===== Provided information =====
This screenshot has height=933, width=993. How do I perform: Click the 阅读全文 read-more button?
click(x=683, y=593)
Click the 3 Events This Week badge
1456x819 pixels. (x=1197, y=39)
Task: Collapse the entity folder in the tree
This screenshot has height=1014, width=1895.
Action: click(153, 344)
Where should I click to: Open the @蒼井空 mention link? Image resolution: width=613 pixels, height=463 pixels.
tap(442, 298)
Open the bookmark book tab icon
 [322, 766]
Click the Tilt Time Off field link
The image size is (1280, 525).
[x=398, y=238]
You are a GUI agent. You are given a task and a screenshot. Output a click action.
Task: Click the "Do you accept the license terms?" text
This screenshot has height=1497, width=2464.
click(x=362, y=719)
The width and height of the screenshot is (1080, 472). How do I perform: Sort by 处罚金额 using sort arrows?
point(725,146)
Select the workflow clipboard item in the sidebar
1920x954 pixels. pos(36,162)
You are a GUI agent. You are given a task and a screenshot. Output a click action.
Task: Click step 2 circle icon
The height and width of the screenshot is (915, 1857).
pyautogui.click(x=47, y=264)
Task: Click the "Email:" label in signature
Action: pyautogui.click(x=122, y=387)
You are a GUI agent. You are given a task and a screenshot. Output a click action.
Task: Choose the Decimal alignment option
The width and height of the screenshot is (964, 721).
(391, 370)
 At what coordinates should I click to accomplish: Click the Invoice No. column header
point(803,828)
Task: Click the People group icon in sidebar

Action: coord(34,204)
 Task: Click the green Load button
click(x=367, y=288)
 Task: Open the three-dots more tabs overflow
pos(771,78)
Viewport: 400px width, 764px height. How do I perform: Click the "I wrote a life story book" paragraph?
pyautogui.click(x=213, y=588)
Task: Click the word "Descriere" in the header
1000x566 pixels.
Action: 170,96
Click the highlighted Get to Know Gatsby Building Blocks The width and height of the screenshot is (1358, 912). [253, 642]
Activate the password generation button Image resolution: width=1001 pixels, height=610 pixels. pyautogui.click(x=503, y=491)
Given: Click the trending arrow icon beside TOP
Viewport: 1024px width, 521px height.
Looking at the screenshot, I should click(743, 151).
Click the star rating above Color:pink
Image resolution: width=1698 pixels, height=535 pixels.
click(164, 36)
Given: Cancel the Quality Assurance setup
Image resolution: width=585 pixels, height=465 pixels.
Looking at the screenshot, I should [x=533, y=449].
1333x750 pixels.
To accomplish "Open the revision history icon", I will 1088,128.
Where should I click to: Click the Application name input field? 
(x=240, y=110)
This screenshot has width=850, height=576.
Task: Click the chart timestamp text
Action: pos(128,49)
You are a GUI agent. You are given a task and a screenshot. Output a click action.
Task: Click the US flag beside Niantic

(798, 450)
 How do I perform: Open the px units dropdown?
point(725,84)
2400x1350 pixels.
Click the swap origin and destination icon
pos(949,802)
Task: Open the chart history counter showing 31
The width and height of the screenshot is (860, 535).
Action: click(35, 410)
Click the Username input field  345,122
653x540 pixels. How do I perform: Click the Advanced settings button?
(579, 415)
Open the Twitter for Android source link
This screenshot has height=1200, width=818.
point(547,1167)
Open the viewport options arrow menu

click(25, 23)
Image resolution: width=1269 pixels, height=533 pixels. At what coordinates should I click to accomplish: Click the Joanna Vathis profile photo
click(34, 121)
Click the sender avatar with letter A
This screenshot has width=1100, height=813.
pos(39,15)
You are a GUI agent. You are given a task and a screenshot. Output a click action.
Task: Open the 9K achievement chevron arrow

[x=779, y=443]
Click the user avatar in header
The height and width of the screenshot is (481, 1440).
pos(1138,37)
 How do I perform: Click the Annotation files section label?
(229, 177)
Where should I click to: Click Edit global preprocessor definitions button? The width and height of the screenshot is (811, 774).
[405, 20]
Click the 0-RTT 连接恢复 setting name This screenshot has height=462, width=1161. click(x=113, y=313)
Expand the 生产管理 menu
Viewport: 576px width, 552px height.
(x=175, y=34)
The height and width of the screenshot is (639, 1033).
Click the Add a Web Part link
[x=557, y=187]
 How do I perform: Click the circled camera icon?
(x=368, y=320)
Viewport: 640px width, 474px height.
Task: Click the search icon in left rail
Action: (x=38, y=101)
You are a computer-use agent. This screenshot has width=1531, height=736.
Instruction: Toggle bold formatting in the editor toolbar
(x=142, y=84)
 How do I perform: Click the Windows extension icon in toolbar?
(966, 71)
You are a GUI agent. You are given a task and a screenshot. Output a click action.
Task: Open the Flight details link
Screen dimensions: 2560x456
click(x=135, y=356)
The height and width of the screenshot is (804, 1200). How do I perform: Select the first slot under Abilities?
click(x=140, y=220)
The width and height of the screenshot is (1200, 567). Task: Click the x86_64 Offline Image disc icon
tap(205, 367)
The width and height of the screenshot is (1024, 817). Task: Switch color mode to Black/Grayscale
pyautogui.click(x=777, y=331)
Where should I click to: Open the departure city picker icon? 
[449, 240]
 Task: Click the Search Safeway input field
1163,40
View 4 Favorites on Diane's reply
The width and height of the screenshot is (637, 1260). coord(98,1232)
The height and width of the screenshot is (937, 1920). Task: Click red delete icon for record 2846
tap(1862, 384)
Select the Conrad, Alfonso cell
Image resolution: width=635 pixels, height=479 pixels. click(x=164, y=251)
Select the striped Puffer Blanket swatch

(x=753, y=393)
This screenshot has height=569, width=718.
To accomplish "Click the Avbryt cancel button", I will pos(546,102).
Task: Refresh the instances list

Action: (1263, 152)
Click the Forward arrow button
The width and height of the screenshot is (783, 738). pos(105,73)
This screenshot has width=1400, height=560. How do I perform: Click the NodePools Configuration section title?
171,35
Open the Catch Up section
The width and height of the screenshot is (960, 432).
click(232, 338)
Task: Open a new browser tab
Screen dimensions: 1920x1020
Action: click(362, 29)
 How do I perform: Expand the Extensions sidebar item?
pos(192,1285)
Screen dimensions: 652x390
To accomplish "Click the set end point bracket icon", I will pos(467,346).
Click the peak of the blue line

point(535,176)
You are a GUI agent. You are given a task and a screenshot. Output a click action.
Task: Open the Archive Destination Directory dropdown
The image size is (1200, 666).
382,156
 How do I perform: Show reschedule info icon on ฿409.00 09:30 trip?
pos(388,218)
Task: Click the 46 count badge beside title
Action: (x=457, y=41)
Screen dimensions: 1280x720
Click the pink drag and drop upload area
=====
Reproduce exactly the lines that run from the start of the records to the line with "Click the highlighted", both included.

> **Task response**
This screenshot has height=933, width=993. How do I perform: Click the 阅读全文 read-more button?
click(x=683, y=593)
Click the 3 Events This Week badge
1456x819 pixels. (x=1197, y=39)
Task: Collapse the entity folder in the tree
This screenshot has height=1014, width=1895.
Action: click(153, 344)
Where should I click to: Open the @蒼井空 mention link? Image resolution: width=613 pixels, height=463 pixels.
tap(442, 298)
Open the bookmark book tab icon
 [322, 766]
Click the Tilt Time Off field link
The image size is (1280, 525).
[x=398, y=238]
You are a GUI agent. You are given a task and a screenshot. Output a click action.
Task: Click the "Do you accept the license terms?" text
This screenshot has height=1497, width=2464.
click(x=362, y=719)
The width and height of the screenshot is (1080, 472). How do I perform: Sort by 处罚金额 using sort arrows?
point(725,146)
Select the workflow clipboard item in the sidebar
1920x954 pixels. pos(36,162)
You are a GUI agent. You are given a task and a screenshot. Output a click action.
Task: Click step 2 circle icon
The height and width of the screenshot is (915, 1857).
pyautogui.click(x=47, y=264)
Task: Click the "Email:" label in signature
Action: pyautogui.click(x=122, y=387)
You are a GUI agent. You are given a task and a screenshot. Output a click action.
Task: Choose the Decimal alignment option
The width and height of the screenshot is (964, 721).
(391, 370)
 At what coordinates should I click to accomplish: Click the Invoice No. column header
point(803,828)
Task: Click the People group icon in sidebar

Action: coord(34,204)
 Task: Click the green Load button
click(x=367, y=288)
 Task: Open the three-dots more tabs overflow
pos(771,78)
Viewport: 400px width, 764px height. How do I perform: Click the "I wrote a life story book" paragraph?
pyautogui.click(x=213, y=588)
Task: Click the word "Descriere" in the header
1000x566 pixels.
Action: 170,96
Click the highlighted Get to Know Gatsby Building Blocks The width and height of the screenshot is (1358, 912). [253, 642]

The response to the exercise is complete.